▸ **Task instructions**
How many lines of the records below contain the string "should", with case counting? Reply with the number alone.

==== Data supplied ====

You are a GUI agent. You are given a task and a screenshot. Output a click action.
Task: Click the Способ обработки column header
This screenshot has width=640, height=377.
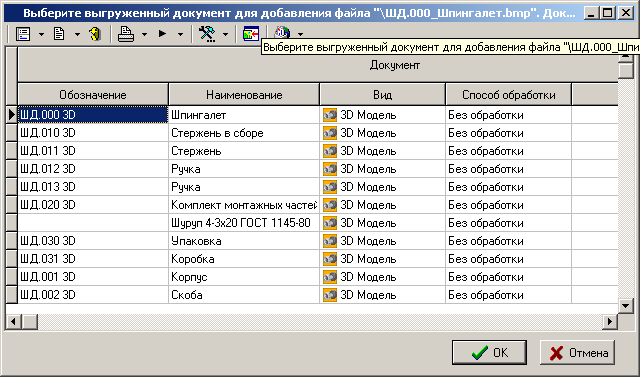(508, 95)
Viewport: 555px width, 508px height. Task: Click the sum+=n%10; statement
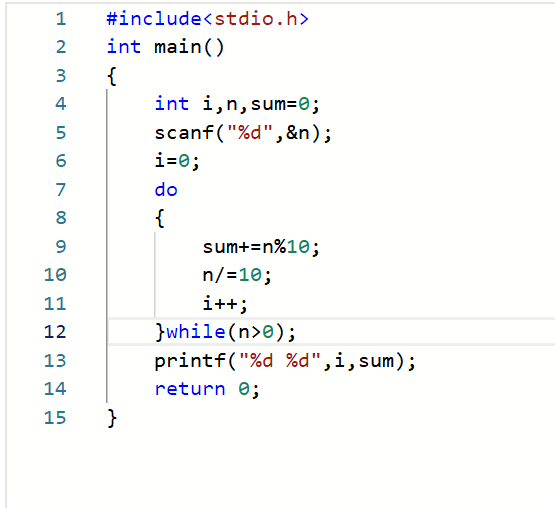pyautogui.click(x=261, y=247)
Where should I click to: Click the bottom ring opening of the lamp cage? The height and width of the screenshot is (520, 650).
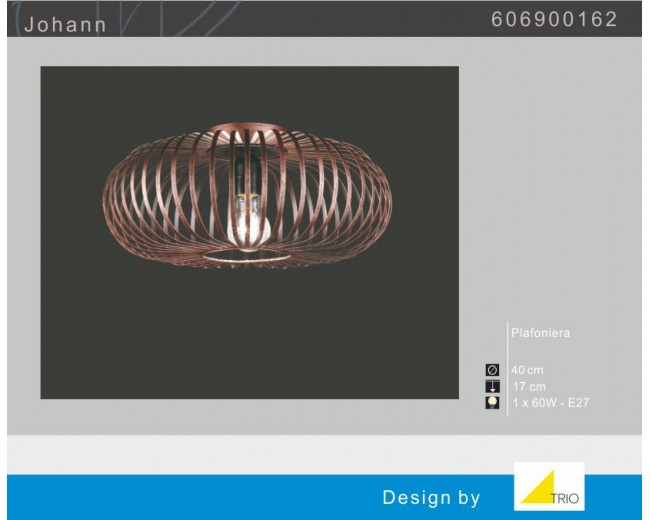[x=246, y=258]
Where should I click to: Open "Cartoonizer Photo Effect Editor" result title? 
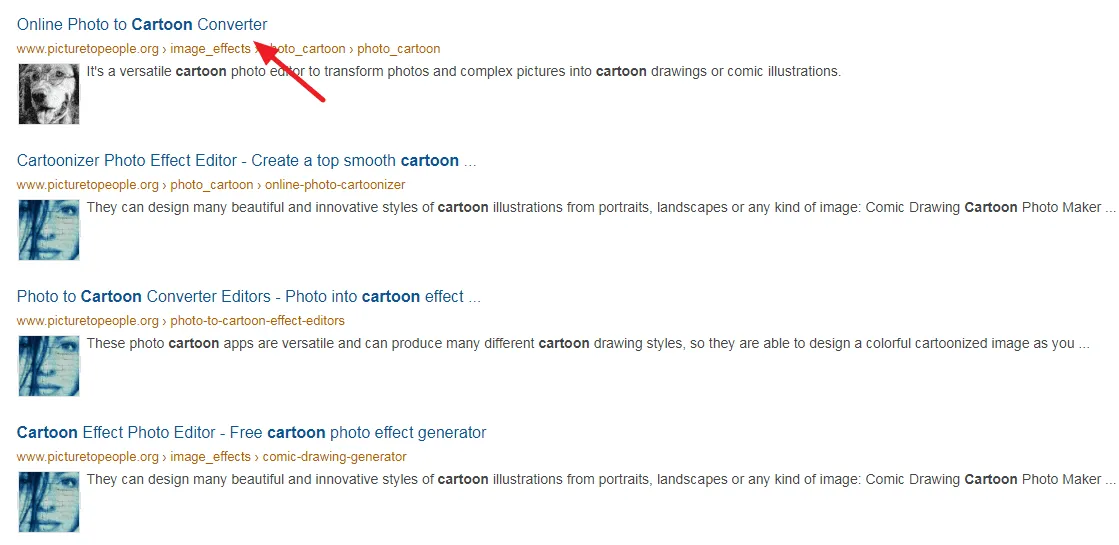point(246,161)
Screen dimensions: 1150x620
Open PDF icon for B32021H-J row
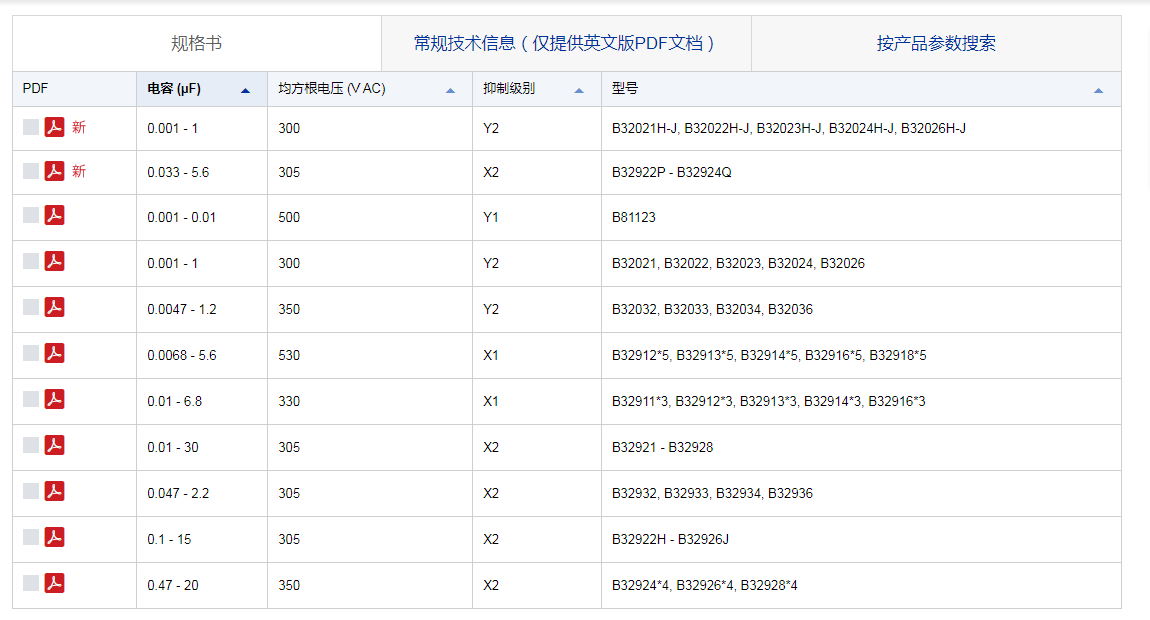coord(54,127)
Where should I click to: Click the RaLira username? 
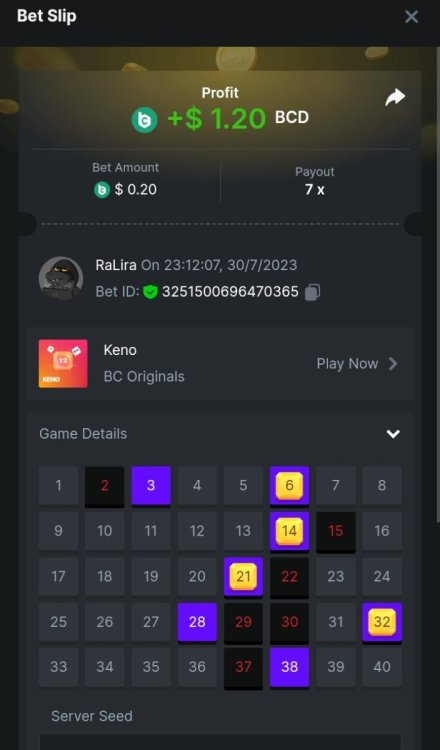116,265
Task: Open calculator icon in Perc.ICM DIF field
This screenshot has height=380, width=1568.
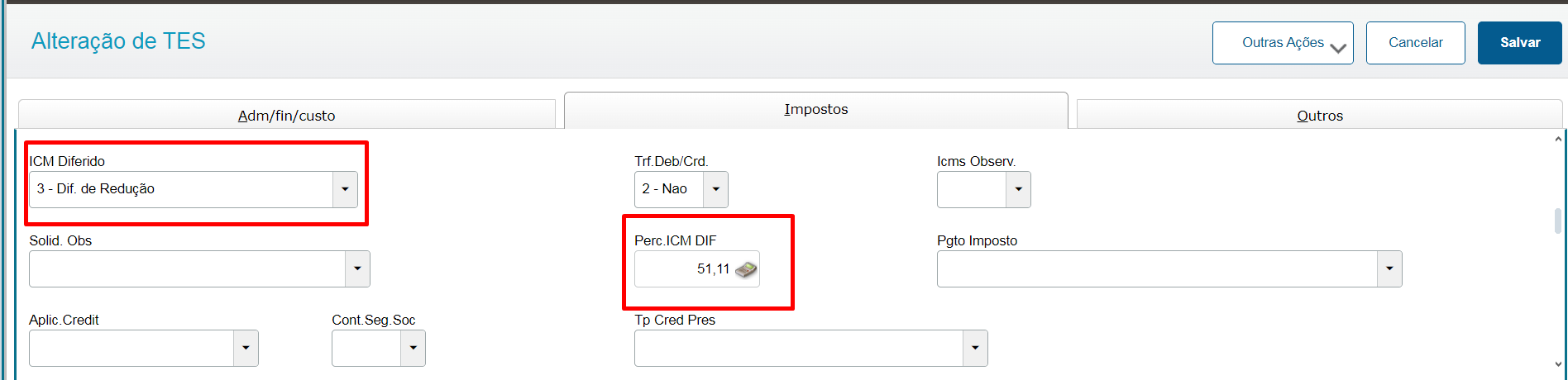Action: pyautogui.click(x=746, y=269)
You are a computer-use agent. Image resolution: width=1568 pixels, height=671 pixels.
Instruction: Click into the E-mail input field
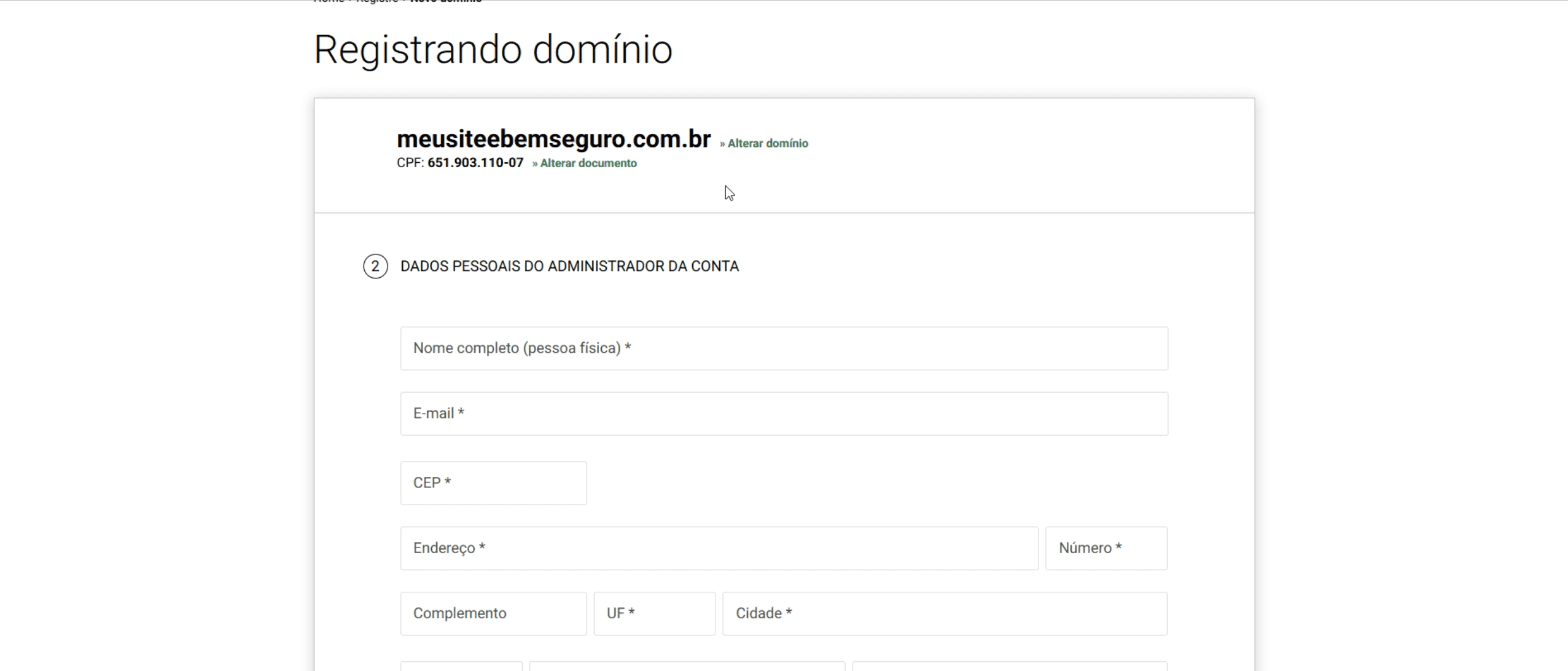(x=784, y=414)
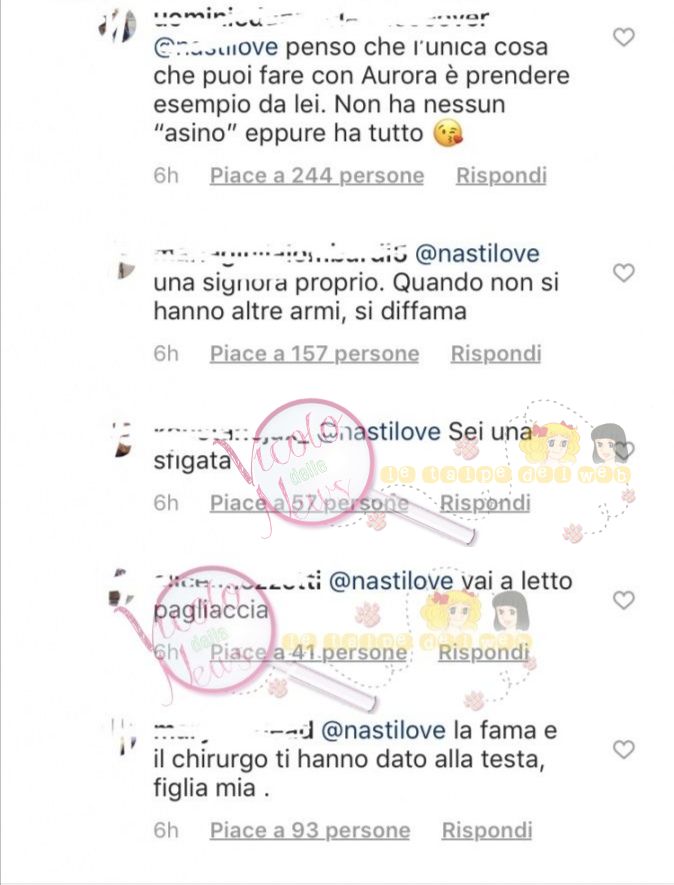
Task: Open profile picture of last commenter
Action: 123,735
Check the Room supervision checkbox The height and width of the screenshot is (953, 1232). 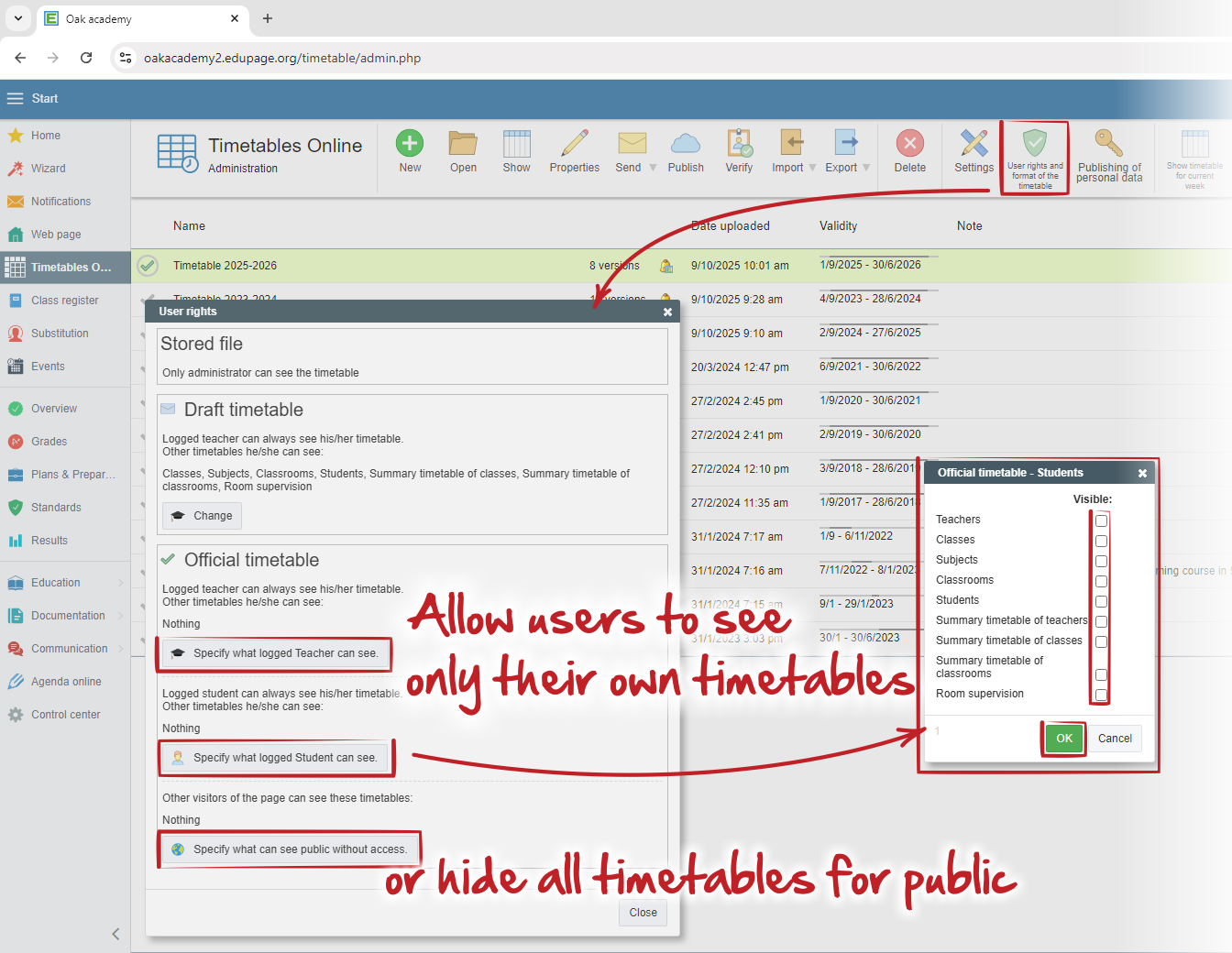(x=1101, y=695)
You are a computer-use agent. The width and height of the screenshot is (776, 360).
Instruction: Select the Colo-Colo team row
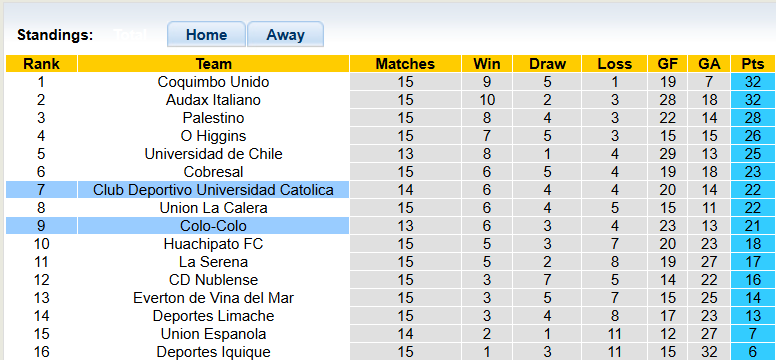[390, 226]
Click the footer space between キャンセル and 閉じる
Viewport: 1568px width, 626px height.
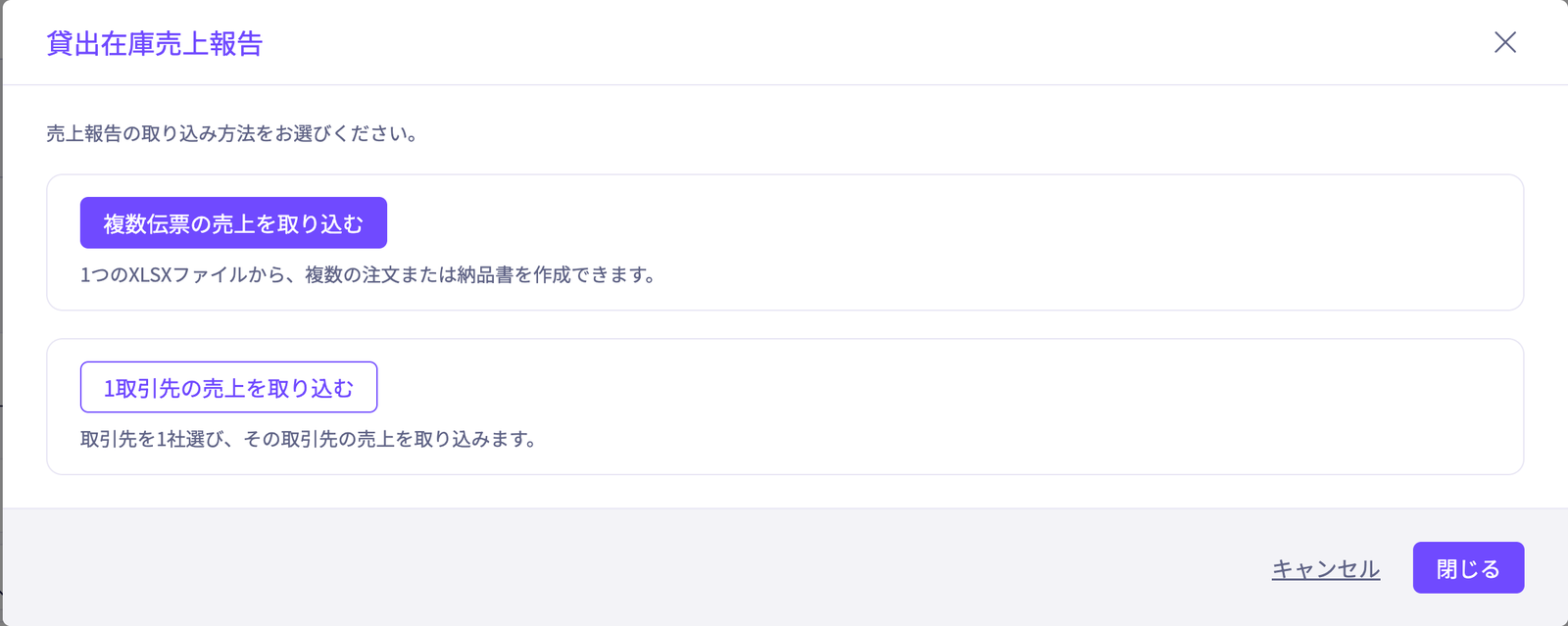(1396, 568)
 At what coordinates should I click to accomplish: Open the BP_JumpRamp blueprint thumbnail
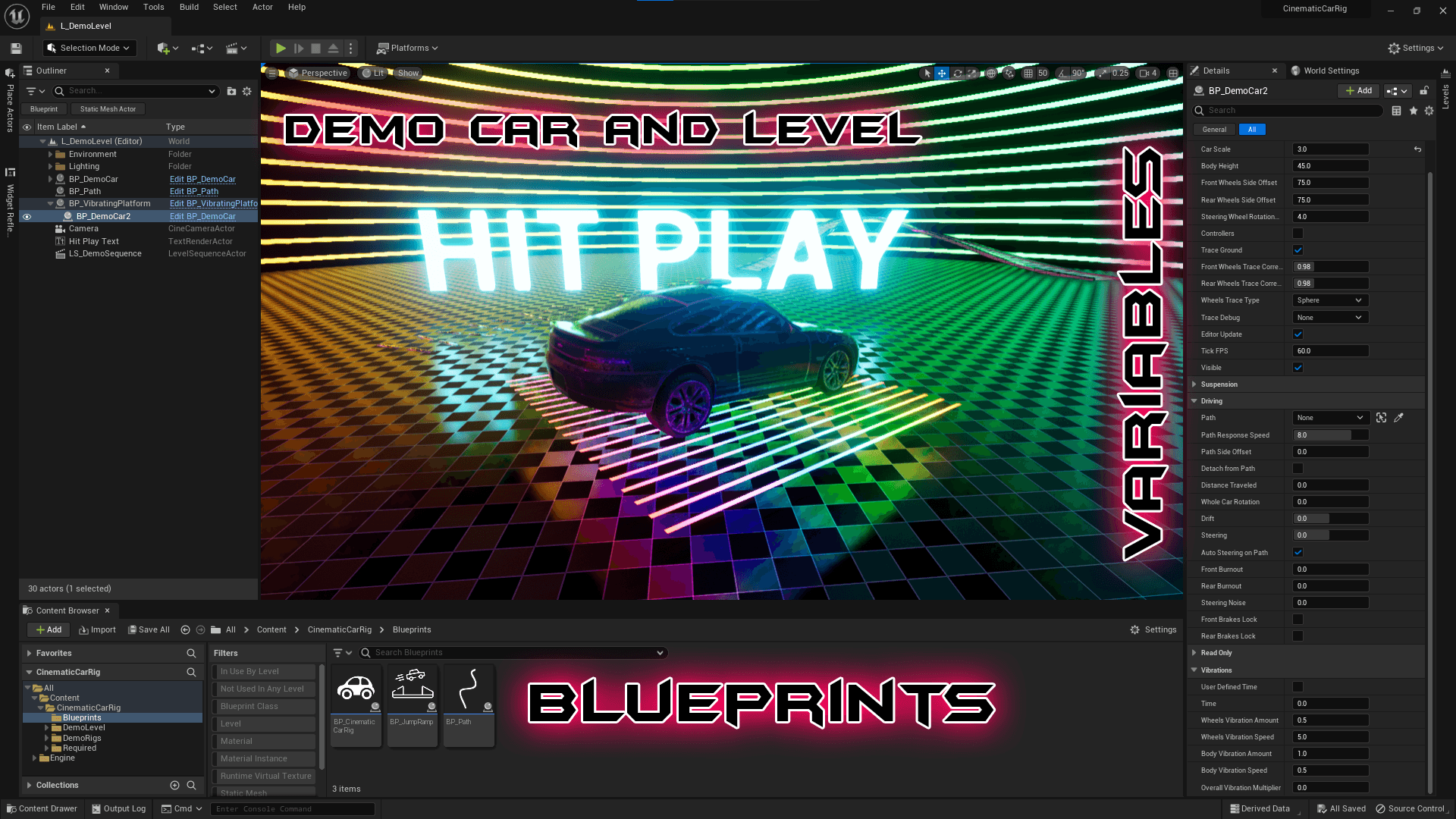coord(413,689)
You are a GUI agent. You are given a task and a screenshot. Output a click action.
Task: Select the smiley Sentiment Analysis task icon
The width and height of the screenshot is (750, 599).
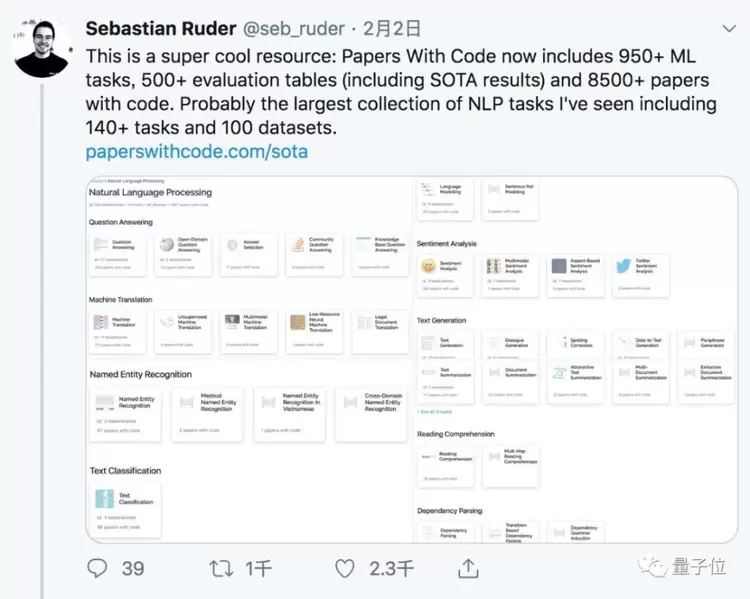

====

▸ **Full solution**
4